=== Work request ===
Reproduce the entries. Each one must match the original exactly.

=== The data ===
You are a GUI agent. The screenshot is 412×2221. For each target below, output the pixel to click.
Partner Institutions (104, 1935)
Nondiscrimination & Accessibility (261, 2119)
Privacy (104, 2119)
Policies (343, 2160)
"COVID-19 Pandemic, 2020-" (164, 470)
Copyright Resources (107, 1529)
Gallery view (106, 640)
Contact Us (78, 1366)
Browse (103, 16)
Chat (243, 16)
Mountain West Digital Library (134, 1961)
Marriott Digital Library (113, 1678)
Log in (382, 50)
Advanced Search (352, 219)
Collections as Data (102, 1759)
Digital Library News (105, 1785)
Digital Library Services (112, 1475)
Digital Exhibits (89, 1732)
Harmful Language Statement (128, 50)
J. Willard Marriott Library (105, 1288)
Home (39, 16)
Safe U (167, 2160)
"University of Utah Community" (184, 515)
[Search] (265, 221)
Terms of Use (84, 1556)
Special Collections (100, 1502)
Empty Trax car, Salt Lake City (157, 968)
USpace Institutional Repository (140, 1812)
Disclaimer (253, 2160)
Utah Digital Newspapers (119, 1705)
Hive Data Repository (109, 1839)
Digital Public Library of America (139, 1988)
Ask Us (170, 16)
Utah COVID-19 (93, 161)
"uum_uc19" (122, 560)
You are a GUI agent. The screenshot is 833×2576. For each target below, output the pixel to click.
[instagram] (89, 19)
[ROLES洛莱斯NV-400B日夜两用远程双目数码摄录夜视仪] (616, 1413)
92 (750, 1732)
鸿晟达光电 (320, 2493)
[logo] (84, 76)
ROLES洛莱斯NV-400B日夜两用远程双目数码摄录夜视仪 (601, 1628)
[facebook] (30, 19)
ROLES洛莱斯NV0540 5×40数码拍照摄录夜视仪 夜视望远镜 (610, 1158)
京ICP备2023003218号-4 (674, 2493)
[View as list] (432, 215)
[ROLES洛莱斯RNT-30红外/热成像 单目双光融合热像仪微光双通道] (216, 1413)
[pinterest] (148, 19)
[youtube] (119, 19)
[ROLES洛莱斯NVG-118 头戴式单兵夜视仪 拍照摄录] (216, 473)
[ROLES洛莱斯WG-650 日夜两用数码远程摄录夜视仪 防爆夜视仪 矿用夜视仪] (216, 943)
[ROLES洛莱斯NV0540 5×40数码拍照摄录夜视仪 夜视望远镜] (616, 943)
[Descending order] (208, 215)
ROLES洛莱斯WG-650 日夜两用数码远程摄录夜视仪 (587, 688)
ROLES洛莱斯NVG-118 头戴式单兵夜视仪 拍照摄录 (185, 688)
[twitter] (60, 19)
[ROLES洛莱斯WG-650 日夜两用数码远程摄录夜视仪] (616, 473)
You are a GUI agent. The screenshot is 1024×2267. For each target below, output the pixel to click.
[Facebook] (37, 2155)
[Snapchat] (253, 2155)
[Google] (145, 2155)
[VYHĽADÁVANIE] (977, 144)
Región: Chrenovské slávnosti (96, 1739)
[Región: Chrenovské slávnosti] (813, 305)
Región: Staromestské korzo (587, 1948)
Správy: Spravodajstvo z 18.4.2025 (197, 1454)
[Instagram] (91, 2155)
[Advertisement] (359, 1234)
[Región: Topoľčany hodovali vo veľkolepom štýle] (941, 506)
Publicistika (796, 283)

=== Answer to the exercise ===
You are a GUI agent. The screenshot is 412×2221. For each target below, output the pixel to click.
Partner Institutions (104, 1935)
Nondiscrimination & Accessibility (261, 2119)
Privacy (104, 2119)
Policies (343, 2160)
"COVID-19 Pandemic, 2020-" (164, 470)
Copyright Resources (107, 1529)
Gallery view (106, 640)
Contact Us (78, 1366)
Browse (103, 16)
Chat (243, 16)
Mountain West Digital Library (134, 1961)
Marriott Digital Library (113, 1678)
Log in (382, 50)
Advanced Search (352, 219)
Collections as Data (102, 1759)
Digital Library News (105, 1785)
Digital Library Services (112, 1475)
Digital Exhibits (89, 1732)
Harmful Language Statement (128, 50)
J. Willard Marriott Library (105, 1288)
Home (39, 16)
Safe U (167, 2160)
"University of Utah Community" (184, 515)
[Search] (265, 221)
Terms of Use (84, 1556)
Special Collections (100, 1502)
Empty Trax car, Salt Lake City (157, 968)
USpace Institutional Repository (140, 1812)
Disclaimer (253, 2160)
Utah Digital Newspapers (119, 1705)
Hive Data Repository (109, 1839)
Digital Public Library of America (139, 1988)
Ask Us (170, 16)
Utah COVID-19 (93, 161)
"uum_uc19" (122, 560)
You are a GUI agent. The screenshot is 833×2576. For each target below, output the pixel to click.
[instagram] (89, 19)
[ROLES洛莱斯NV-400B日夜两用远程双目数码摄录夜视仪] (616, 1413)
92 (750, 1732)
鸿晟达光电 (320, 2493)
[logo] (84, 76)
ROLES洛莱斯NV-400B日夜两用远程双目数码摄录夜视仪 (601, 1628)
[facebook] (30, 19)
ROLES洛莱斯NV0540 5×40数码拍照摄录夜视仪 夜视望远镜 (610, 1158)
京ICP备2023003218号-4 (674, 2493)
[View as list] (432, 215)
[ROLES洛莱斯RNT-30红外/热成像 单目双光融合热像仪微光双通道] (216, 1413)
[pinterest] (148, 19)
[youtube] (119, 19)
[ROLES洛莱斯NVG-118 头戴式单兵夜视仪 拍照摄录] (216, 473)
[ROLES洛莱斯WG-650 日夜两用数码远程摄录夜视仪 防爆夜视仪 矿用夜视仪] (216, 943)
[ROLES洛莱斯NV0540 5×40数码拍照摄录夜视仪 夜视望远镜] (616, 943)
[Descending order] (208, 215)
ROLES洛莱斯WG-650 日夜两用数码远程摄录夜视仪 (587, 688)
ROLES洛莱斯NVG-118 头戴式单兵夜视仪 拍照摄录 (185, 688)
[twitter] (60, 19)
[ROLES洛莱斯WG-650 日夜两用数码远程摄录夜视仪] (616, 473)
You are a GUI agent. The screenshot is 1024×2267. For each target below, output the pixel to click.
[Facebook] (37, 2155)
[Snapchat] (253, 2155)
[Google] (145, 2155)
[VYHĽADÁVANIE] (977, 144)
Región: Chrenovské slávnosti (96, 1739)
[Región: Chrenovské slávnosti] (813, 305)
Región: Staromestské korzo (587, 1948)
Správy: Spravodajstvo z 18.4.2025 (197, 1454)
[Instagram] (91, 2155)
[Advertisement] (359, 1234)
[Región: Topoľčany hodovali vo veľkolepom štýle] (941, 506)
Publicistika (796, 283)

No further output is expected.